● CONSIGNA: Reproduce sin cambios el pasaje del fragmento sobre la enseñanza del Derecho que aparece más abajo, comenzando por "Desvinculada del objeto" y siguiendo hasta "en el mundo." inclusive.

● FRAGMENTO DEL TEXTO:
+-------+

Estas tendencias fueron introducidas en el ámbito de la enseñanza del Derecho, que es


una disciplina esencialmente práctica, orientada a la acción, no como debates o núcleos
de desarrollo científico que servían para ampliar el espectro de conocimientos que ya
proveían las antiguas materias, sino directamente como sustitutos. Si se quieren apreciar
los efectos sociales erosivos de la crisis contemporánea de las Humanidades y las
Ciencias Sociales, basta ver cuál es la formación que reciben los abogados.

En lugar de las viejas materias teóricas se les provee a los alumnos un amasijo de
contenidos en los que se mezclan las teorías críticas del Derecho, diversos
posestructuralismos, posmodernidades y deconstruccionismos, teorías de género,
corrientes sociológicas en boga, etc.

Desvinculada del objeto que analiza, la crítica se convierte en ideología.

El problema no es exclusivamente argentino. Uno de los argumentos para relativizar el


descrédito del controvertido Eugenio Zaffaroni es que posee un gran reconocimiento como
académico en el extranjero. Este dato, no obstante, podría estar indicando, otra realidad:
no tanto el prestigio del profesor Zaffaroni sino la profunda crisis en la que se encuentra el
derecho penal en el mundo.

Es probable que el impacto de estas teorías sea más profunda en nuestro país, dada la
alta sensibilidad de los académicos e intelectuales respecto de las tendencias y novedades
del ambiente, sólo comparable al mundo de la moda.

+-------+

Entradas guardadas:

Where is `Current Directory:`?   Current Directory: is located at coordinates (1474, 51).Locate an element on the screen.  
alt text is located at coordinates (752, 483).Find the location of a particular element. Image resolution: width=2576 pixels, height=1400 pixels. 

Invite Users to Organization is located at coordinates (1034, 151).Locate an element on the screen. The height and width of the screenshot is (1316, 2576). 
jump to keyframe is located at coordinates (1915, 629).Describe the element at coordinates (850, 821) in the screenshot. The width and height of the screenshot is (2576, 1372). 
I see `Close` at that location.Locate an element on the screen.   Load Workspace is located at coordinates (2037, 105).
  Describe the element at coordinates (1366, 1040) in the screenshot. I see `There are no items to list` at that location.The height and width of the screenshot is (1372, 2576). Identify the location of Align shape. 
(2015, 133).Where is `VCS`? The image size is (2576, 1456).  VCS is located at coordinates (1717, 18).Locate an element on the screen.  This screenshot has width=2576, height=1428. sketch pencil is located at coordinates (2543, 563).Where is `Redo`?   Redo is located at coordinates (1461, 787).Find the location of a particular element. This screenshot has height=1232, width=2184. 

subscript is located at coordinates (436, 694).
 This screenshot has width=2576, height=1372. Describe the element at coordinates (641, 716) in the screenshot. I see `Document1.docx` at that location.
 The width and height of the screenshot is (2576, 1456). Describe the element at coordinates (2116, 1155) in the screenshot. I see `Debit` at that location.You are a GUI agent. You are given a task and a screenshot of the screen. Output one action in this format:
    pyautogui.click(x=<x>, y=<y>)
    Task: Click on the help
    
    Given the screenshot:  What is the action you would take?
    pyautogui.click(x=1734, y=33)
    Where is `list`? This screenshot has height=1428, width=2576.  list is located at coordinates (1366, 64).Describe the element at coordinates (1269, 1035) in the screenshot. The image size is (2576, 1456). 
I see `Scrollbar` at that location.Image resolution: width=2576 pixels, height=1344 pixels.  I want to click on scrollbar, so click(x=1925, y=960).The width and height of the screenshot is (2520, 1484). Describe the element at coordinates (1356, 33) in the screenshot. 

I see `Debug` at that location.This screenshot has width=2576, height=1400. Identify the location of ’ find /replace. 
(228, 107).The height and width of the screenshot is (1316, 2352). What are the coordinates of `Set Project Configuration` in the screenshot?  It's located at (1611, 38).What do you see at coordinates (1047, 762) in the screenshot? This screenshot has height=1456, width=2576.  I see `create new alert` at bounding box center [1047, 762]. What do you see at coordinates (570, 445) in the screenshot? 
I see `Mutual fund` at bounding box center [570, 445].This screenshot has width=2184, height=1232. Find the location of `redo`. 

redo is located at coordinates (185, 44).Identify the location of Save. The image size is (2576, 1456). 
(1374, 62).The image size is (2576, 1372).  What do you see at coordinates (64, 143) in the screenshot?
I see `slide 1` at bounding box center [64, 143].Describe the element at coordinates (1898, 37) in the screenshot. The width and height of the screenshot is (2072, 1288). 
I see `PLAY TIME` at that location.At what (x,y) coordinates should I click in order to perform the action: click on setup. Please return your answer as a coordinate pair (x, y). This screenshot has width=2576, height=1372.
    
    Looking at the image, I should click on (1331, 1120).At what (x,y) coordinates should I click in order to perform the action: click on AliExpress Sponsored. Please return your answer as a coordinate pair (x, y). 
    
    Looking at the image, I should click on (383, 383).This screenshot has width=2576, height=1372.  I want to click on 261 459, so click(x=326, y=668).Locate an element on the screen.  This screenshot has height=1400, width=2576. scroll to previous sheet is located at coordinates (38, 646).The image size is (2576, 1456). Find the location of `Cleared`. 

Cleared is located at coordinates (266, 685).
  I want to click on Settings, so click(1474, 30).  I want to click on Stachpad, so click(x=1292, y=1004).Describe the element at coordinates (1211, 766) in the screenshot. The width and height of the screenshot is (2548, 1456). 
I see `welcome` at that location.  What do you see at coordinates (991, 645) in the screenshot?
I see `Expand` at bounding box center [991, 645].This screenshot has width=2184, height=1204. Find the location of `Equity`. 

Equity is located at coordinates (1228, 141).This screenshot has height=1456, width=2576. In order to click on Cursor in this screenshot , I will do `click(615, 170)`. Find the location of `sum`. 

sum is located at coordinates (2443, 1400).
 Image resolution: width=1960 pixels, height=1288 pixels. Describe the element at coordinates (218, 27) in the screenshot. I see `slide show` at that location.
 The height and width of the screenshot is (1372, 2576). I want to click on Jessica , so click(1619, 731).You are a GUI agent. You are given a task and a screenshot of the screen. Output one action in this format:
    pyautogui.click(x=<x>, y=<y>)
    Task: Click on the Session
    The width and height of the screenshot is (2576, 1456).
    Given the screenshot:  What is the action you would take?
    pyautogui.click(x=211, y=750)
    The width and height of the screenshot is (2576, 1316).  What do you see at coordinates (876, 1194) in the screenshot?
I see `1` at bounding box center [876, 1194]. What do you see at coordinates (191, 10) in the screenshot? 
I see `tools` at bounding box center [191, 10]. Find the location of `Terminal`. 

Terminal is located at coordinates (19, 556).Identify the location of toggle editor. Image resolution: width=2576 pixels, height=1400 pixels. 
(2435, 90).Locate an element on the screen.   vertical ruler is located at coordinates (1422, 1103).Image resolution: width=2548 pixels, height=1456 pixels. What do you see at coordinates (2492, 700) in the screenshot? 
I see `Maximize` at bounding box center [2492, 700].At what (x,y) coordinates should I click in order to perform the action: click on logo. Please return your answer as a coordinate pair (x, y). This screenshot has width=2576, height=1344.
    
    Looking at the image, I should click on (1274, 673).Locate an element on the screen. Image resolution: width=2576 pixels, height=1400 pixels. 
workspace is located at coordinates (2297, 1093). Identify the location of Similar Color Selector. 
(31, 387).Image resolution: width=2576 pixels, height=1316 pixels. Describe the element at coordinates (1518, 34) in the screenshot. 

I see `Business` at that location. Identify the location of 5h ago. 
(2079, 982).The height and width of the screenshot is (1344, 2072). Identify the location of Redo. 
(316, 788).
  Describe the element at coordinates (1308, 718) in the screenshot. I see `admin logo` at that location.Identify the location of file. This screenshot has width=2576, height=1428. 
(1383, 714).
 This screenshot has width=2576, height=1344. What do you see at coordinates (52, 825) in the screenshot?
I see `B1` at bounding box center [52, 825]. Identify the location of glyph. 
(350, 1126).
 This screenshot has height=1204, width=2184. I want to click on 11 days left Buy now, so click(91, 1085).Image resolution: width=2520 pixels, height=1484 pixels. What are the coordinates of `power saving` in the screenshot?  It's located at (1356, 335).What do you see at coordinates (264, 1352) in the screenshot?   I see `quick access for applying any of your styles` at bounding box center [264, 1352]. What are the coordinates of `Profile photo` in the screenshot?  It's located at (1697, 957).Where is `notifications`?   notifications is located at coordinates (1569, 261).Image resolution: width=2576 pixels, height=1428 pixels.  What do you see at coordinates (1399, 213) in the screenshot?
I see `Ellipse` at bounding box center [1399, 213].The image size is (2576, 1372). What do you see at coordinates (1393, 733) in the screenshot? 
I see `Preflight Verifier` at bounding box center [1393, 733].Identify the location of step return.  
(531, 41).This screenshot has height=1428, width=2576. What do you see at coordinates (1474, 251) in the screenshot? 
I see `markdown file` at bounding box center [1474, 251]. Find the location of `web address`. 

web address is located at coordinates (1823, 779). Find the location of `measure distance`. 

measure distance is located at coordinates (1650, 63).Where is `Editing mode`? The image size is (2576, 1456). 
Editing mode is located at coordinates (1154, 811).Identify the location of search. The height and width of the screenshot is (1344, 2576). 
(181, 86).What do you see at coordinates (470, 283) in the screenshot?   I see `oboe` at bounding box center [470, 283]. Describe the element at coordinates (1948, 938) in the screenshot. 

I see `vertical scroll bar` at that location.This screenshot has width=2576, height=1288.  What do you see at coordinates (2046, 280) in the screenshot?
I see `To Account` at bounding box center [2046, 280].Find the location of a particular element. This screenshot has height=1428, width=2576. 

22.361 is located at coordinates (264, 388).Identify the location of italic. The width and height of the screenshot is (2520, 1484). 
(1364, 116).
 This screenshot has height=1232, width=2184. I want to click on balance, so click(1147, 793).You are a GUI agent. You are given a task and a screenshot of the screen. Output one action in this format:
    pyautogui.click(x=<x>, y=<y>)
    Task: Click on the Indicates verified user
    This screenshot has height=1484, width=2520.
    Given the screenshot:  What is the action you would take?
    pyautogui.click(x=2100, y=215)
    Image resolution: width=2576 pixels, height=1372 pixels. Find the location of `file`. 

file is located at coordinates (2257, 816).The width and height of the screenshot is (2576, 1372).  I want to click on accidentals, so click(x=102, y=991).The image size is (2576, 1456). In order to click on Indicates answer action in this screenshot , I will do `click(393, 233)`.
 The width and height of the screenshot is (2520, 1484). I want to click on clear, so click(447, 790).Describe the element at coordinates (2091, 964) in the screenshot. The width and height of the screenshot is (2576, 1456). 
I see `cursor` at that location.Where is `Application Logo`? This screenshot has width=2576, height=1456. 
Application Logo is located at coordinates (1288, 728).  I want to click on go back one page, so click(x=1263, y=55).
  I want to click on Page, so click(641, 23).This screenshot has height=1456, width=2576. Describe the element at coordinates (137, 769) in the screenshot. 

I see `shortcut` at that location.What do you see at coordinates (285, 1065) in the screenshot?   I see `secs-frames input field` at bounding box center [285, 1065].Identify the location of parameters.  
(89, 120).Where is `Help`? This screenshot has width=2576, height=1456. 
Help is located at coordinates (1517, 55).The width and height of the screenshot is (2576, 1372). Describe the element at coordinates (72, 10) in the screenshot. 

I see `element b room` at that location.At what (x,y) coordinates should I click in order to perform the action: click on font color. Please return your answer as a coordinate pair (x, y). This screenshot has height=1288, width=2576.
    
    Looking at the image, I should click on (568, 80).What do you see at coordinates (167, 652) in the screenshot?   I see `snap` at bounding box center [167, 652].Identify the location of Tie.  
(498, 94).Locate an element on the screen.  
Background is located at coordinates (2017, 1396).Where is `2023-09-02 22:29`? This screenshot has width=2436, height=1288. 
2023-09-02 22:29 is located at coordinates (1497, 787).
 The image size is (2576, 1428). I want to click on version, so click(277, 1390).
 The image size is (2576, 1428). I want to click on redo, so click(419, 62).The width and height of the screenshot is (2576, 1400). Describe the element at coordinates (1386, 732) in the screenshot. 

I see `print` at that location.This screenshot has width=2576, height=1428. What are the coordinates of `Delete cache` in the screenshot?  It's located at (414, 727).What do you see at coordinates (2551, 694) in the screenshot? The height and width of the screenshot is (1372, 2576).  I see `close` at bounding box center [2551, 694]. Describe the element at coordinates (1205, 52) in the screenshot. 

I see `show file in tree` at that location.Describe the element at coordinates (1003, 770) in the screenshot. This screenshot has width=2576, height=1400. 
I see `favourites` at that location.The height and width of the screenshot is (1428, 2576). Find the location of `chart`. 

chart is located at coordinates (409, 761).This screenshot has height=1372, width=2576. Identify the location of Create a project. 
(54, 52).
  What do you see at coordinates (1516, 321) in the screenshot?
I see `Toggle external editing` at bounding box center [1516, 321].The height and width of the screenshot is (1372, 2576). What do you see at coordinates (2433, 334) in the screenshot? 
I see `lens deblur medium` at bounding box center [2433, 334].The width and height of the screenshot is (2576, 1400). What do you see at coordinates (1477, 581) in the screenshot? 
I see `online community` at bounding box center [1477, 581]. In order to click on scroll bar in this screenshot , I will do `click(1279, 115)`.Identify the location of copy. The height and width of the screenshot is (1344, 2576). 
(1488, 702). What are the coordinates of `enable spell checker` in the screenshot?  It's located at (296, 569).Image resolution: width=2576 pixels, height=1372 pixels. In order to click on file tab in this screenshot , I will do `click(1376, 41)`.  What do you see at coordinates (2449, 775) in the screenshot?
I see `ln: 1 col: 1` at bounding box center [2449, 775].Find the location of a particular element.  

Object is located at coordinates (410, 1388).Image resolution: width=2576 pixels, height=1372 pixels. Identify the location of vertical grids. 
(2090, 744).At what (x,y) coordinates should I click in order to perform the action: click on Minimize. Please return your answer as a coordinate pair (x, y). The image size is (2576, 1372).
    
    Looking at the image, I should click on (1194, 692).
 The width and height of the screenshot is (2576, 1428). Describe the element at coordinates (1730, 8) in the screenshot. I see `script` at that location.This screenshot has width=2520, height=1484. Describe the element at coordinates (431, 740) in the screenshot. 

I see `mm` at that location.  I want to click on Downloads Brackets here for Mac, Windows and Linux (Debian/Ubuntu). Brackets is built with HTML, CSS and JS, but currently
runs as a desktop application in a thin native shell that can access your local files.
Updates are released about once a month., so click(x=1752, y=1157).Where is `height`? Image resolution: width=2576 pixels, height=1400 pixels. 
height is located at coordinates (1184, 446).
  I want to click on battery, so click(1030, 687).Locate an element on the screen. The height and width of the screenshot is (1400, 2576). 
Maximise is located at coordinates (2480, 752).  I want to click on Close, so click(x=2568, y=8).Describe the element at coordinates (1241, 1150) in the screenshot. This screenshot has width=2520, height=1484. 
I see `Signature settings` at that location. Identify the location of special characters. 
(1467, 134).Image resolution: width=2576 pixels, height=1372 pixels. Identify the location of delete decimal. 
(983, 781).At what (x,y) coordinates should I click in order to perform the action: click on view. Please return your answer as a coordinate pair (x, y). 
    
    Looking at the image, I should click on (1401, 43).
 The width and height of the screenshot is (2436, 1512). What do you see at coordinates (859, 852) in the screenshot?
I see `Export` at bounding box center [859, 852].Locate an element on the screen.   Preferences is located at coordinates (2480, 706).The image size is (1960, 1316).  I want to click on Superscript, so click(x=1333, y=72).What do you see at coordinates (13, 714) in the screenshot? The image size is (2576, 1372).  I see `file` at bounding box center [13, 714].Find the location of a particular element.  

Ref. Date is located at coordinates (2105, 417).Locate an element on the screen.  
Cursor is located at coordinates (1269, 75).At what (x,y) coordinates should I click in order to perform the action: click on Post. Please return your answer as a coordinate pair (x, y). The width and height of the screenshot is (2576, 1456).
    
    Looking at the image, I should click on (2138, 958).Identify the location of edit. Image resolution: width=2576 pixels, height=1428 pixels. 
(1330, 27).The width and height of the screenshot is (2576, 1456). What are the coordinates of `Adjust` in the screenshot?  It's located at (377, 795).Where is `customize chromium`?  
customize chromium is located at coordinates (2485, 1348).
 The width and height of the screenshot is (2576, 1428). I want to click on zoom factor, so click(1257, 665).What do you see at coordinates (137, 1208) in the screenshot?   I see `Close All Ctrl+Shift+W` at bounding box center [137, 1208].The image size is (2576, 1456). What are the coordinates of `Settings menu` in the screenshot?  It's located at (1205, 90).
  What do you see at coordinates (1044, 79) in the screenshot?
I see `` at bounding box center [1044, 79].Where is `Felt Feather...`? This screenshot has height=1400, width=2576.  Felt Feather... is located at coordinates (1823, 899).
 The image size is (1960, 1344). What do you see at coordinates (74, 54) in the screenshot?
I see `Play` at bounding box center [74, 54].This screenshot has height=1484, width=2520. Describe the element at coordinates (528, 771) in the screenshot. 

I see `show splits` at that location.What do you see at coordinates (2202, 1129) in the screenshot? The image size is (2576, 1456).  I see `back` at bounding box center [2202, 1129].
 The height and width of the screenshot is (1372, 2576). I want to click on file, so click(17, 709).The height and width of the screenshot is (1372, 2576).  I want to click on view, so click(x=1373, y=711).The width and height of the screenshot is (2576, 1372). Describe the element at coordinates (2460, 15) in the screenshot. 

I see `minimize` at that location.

+-------+

● RESULTADO:
Desvinculada del objeto que analiza, la crítica se convierte en ideología.

El problema no es exclusivamente argentino. Uno de los argumentos para relativizar el


descrédito del controvertido Eugenio Zaffaroni es que posee un gran reconocimiento como
académico en el extranjero. Este dato, no obstante, podría estar indicando, otra realidad:
no tanto el prestigio del profesor Zaffaroni sino la profunda crisis en la que se encuentra el
derecho penal en el mundo.